Готье-Монвель. Вы берете на себя смелость...
Клодина Ле Галлек. Ничего я на себя не беру. Кстати, это будет не первый случай, когда премию получит книга, которую никто из нас не читал!
Готье-Монвель. Клодина, вы говорите ужасные вещи! Александр может подтвердить, что...
Клодина Ле Галлек. Что он может подтвердить? Что в большинстве случаев все решается заранее и чтение книг — всего лишь формальность, которую даже не обязательно соблюдать?
Шариу. Никогда такого не было! Это возмутительно!

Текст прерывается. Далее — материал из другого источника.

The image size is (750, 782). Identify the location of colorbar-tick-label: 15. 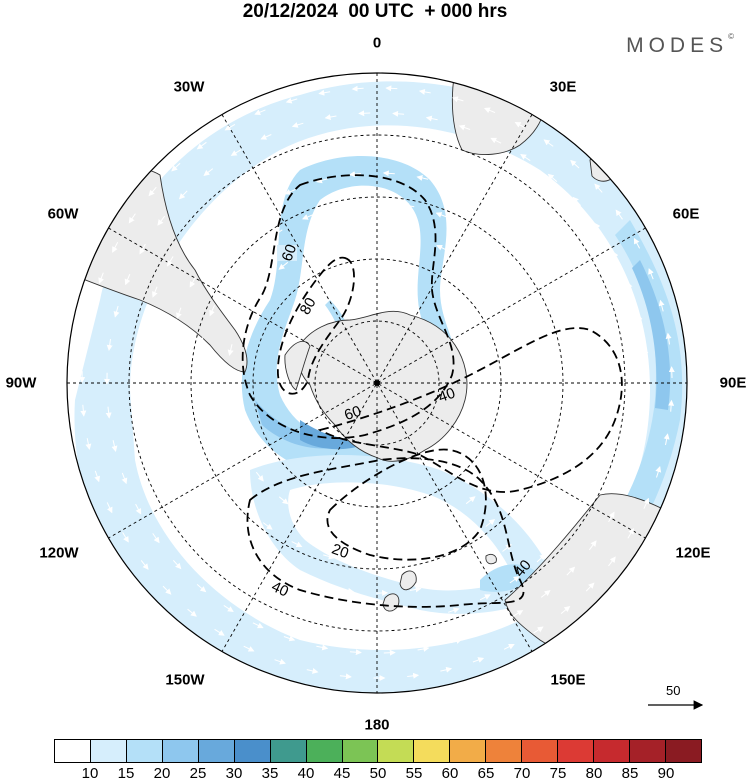
(126, 774).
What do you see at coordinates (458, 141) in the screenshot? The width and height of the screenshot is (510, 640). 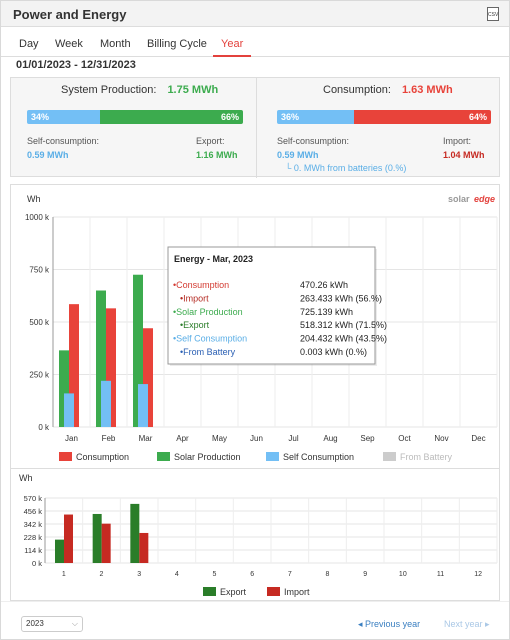 I see `import-label: Import:` at bounding box center [458, 141].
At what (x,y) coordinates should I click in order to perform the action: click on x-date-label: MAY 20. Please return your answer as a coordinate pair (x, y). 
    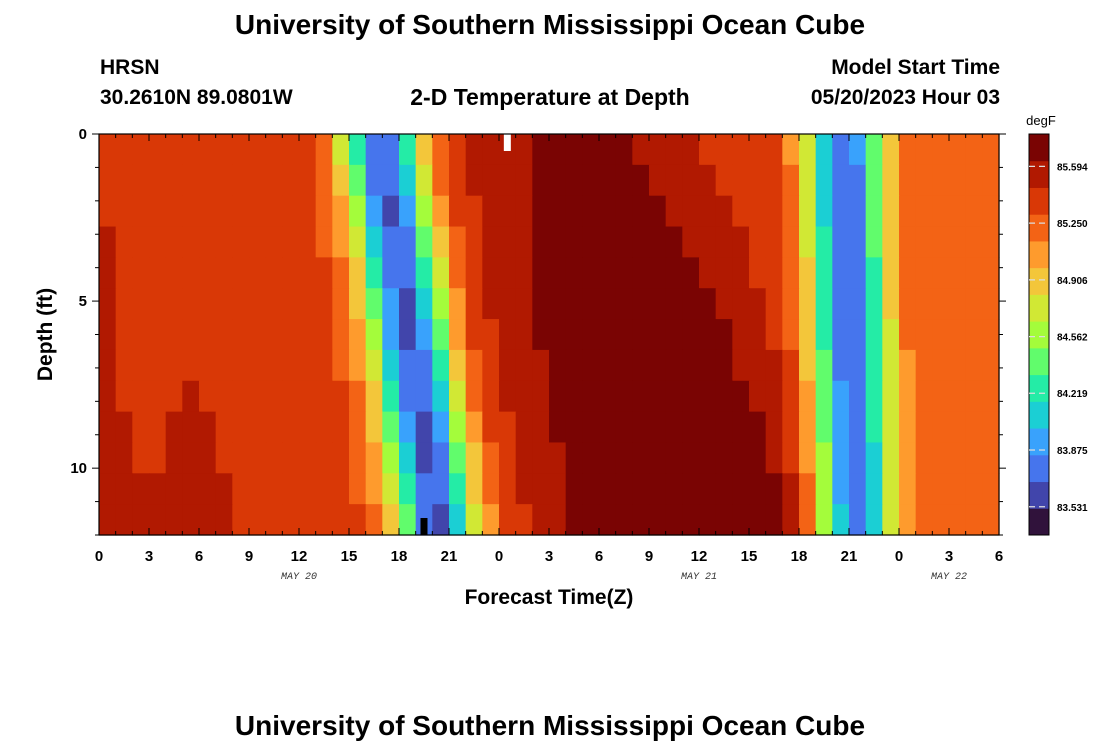
    Looking at the image, I should click on (299, 578).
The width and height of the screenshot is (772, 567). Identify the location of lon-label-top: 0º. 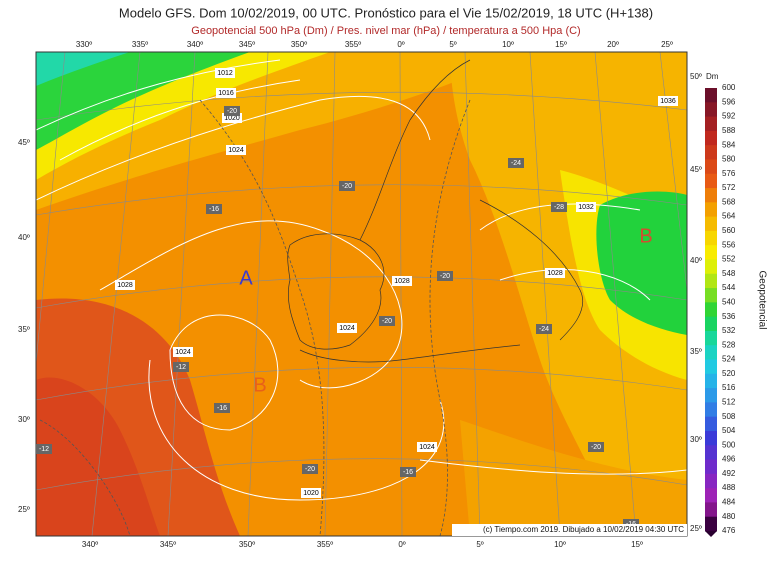
(400, 44).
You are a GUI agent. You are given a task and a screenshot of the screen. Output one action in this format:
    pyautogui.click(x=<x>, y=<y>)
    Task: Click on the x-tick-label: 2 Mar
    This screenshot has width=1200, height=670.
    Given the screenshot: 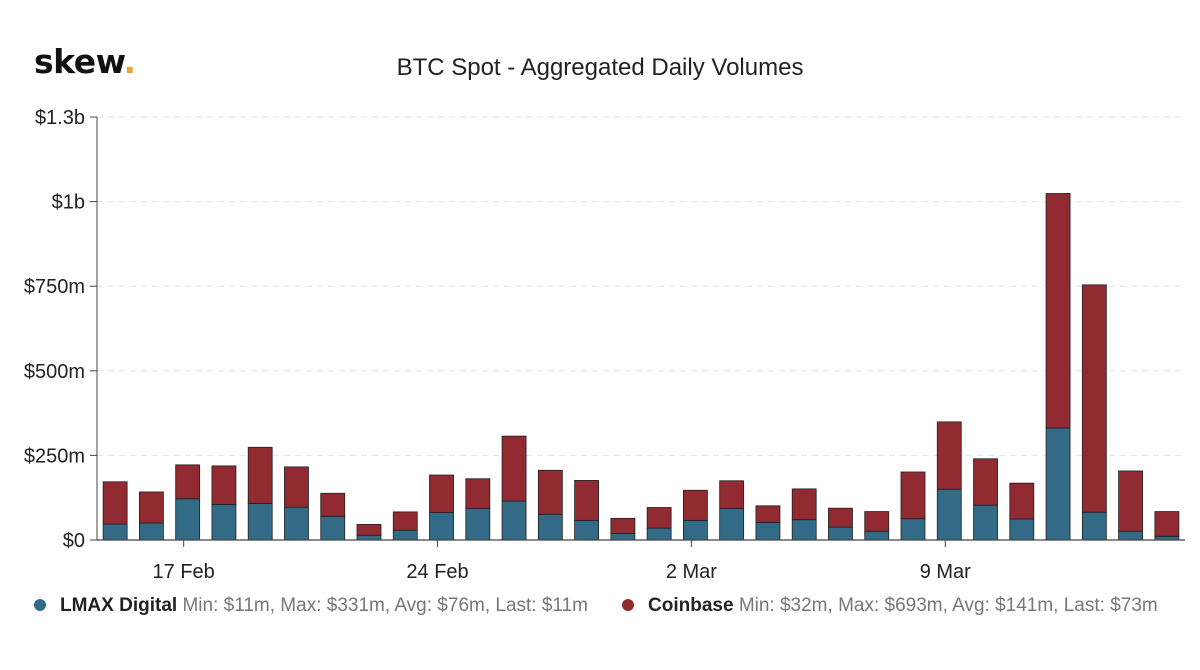 What is the action you would take?
    pyautogui.click(x=692, y=572)
    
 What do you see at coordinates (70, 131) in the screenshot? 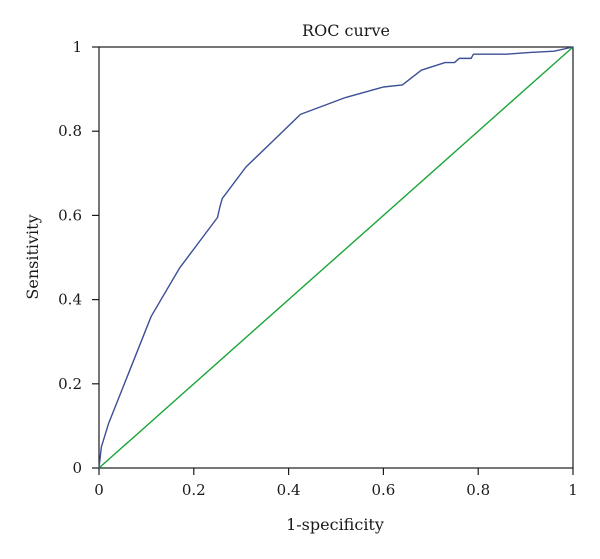
I see `y-tick-label: 0.8` at bounding box center [70, 131].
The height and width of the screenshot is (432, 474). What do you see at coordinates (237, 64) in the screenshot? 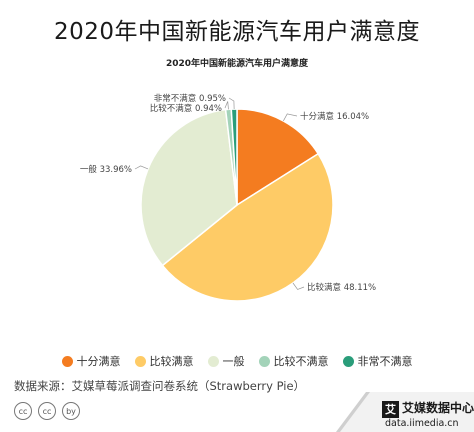
I see `chart-title: 2020年中国新能源汽车用户满意度` at bounding box center [237, 64].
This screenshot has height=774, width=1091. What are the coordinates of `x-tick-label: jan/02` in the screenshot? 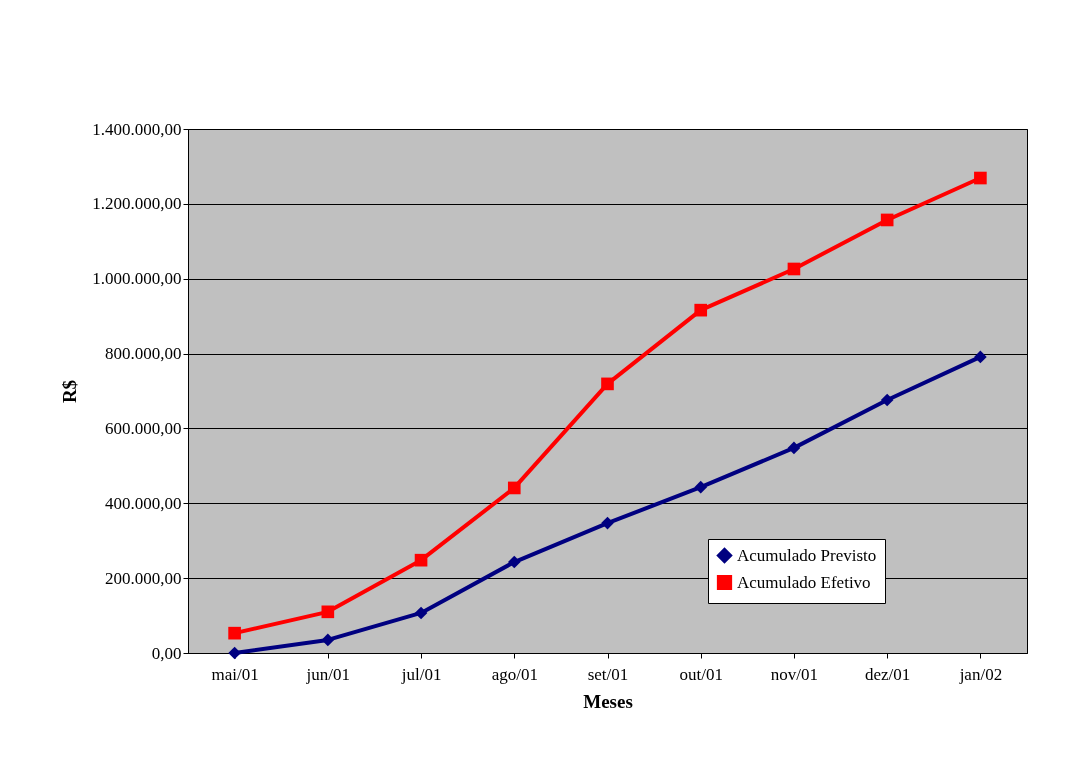 It's located at (980, 674).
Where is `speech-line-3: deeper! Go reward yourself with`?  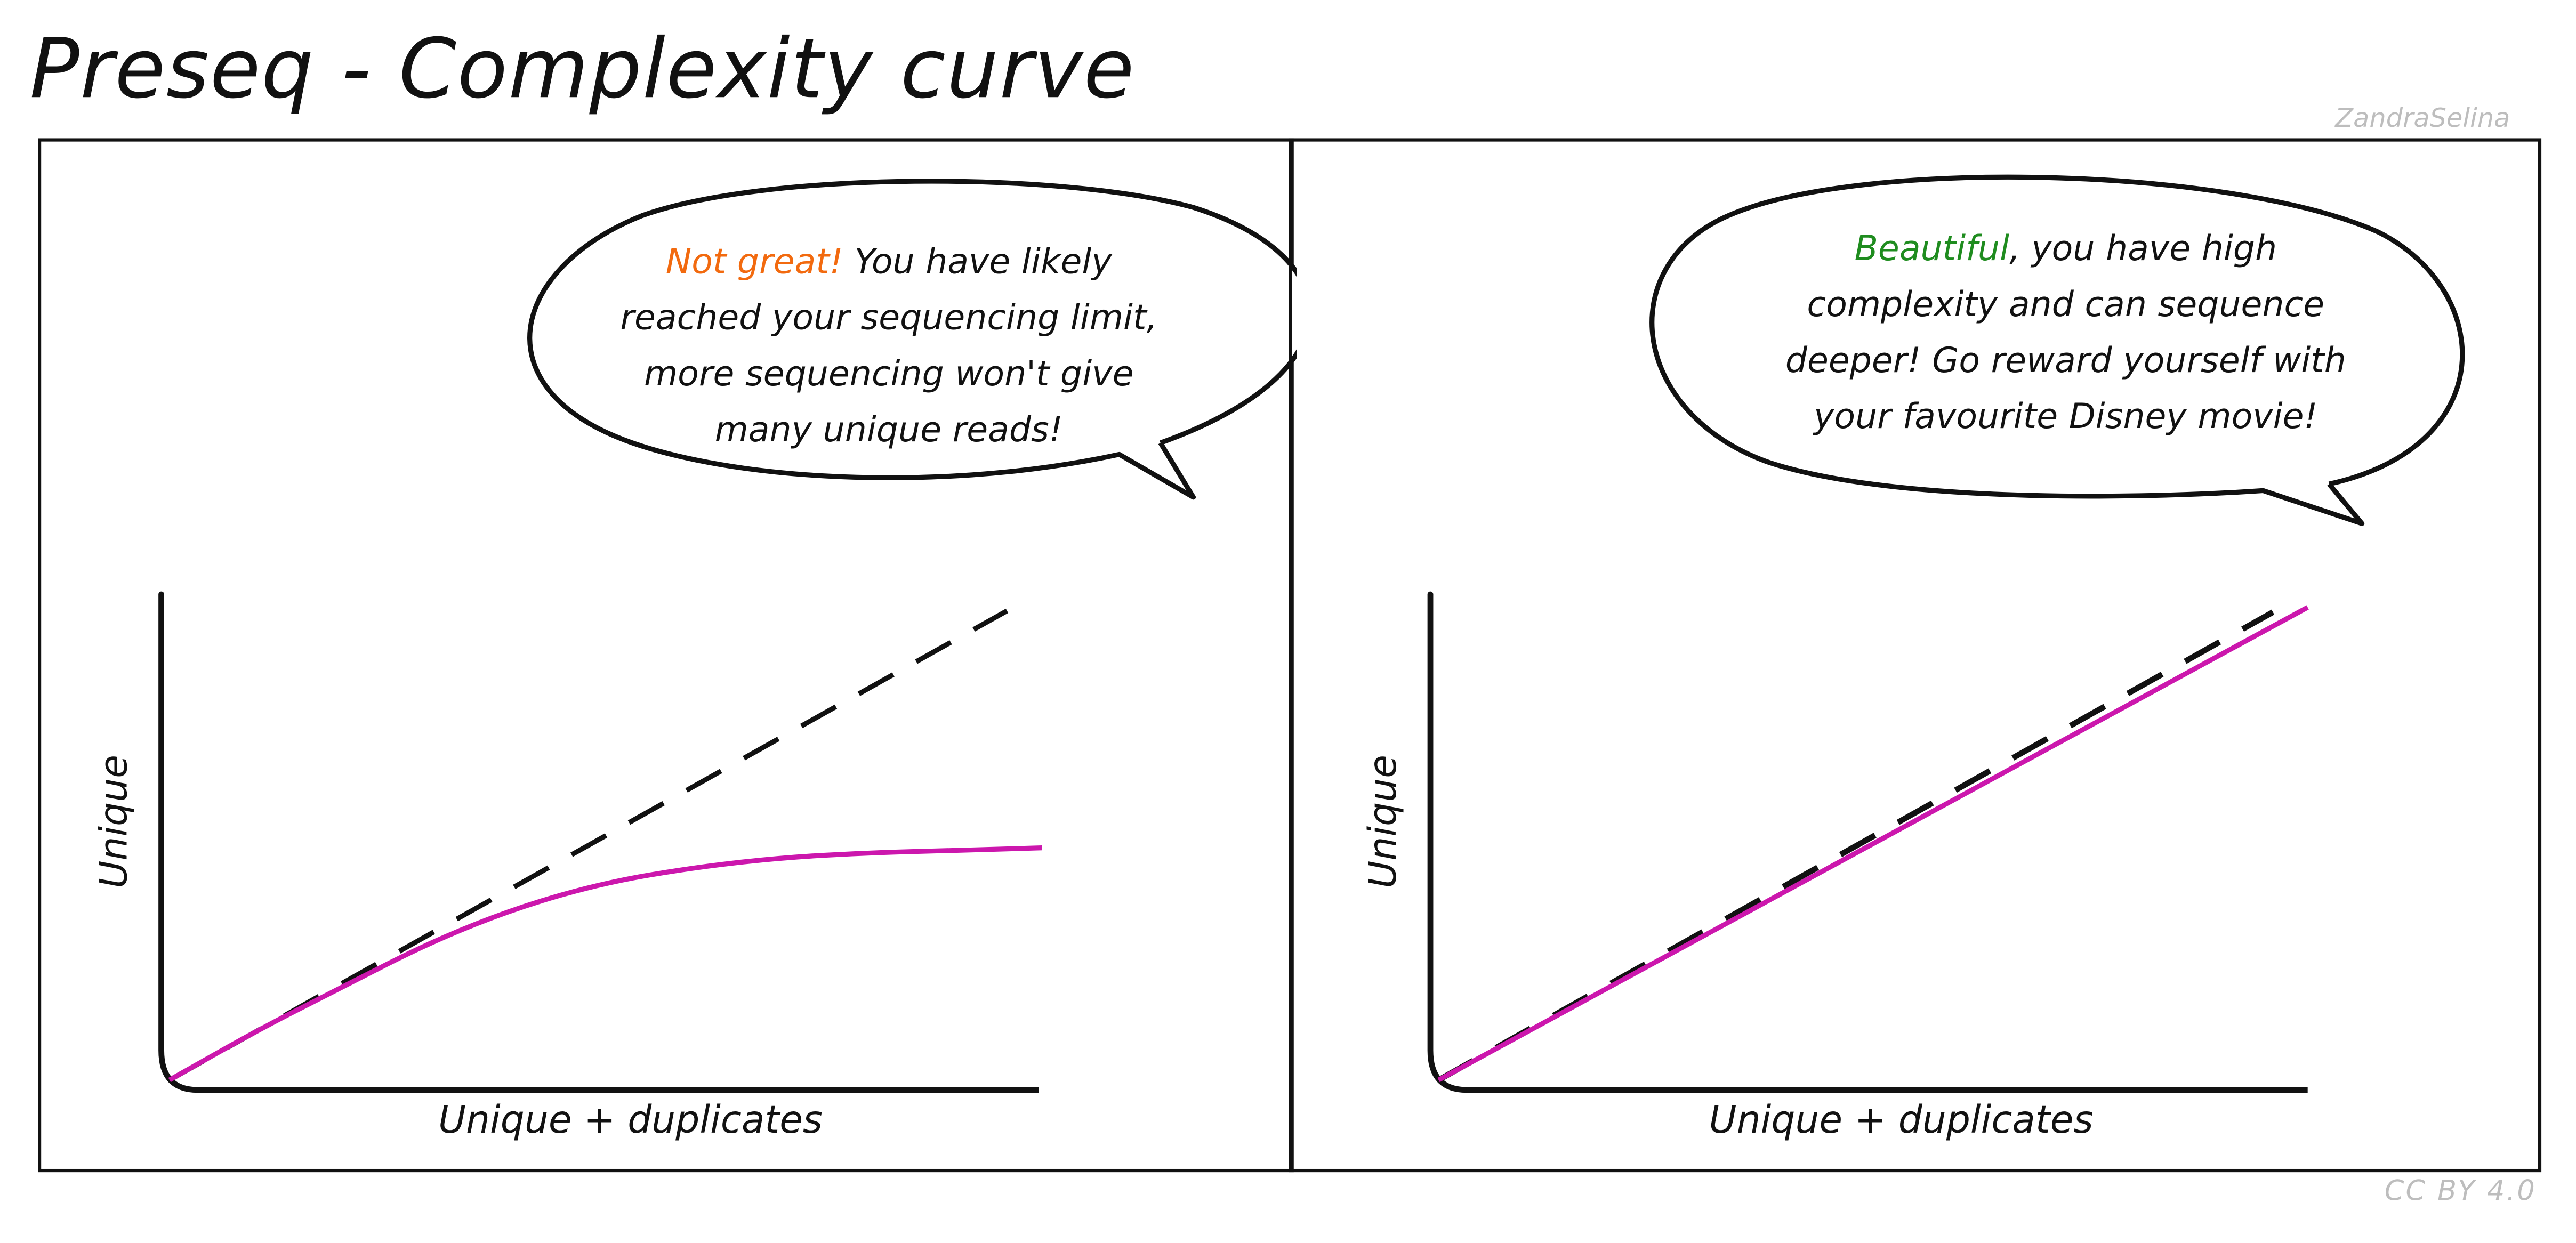
speech-line-3: deeper! Go reward yourself with is located at coordinates (2065, 361).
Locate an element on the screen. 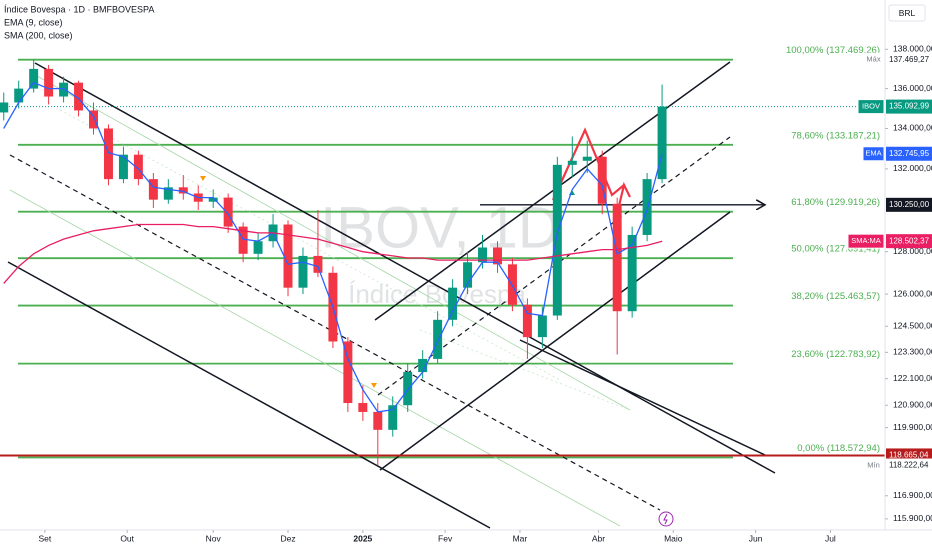 The image size is (932, 550). x-tick-label: Maio is located at coordinates (674, 538).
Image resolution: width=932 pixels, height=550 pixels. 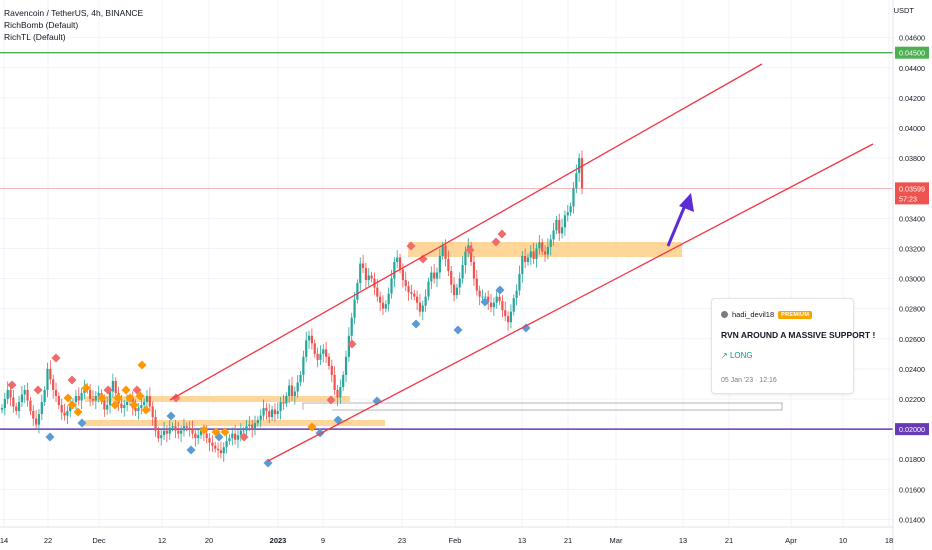 I want to click on badge-bg, so click(x=912, y=430).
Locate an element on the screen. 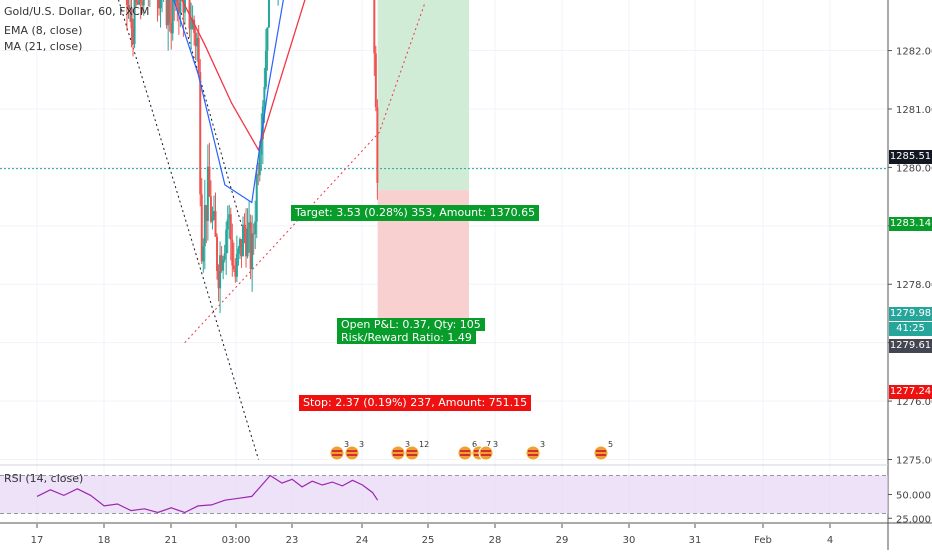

Клодина Ле Галлек. Не кричите, Александр! К чему рассказывать нам сказки? Я не прочла книгу Франсуа Рекуврера, но я так или иначе не стала бы за нее голосовать. А вот к угрозам Микаэля я отношусь со всей серьезностью. До чего же забавно будет бросить эту маленькую атомную бомбу и взорвать всех нас, в том числе и себя самого, — правда, Микаэль?
Фоссер. Они не верят, что я это сделаю. Вот Александр не верит. (Пауза.) И Жан-Поль тоже. (Пауза.) Господа, а ведь в конечном счете "Зима в Гватемале" — прекрасный роман, разве нет?
Готье-Монвель (ласково). Ну конечно... конечно... (Долгое молчание.) Клодина, Александр, могу я попросить вас ненадолго оставить меня наедине с Микаэлем? Совершенно очевидно, что тут произошло недоразумение, которое легко разрешится в разговоре с глазу на глаз.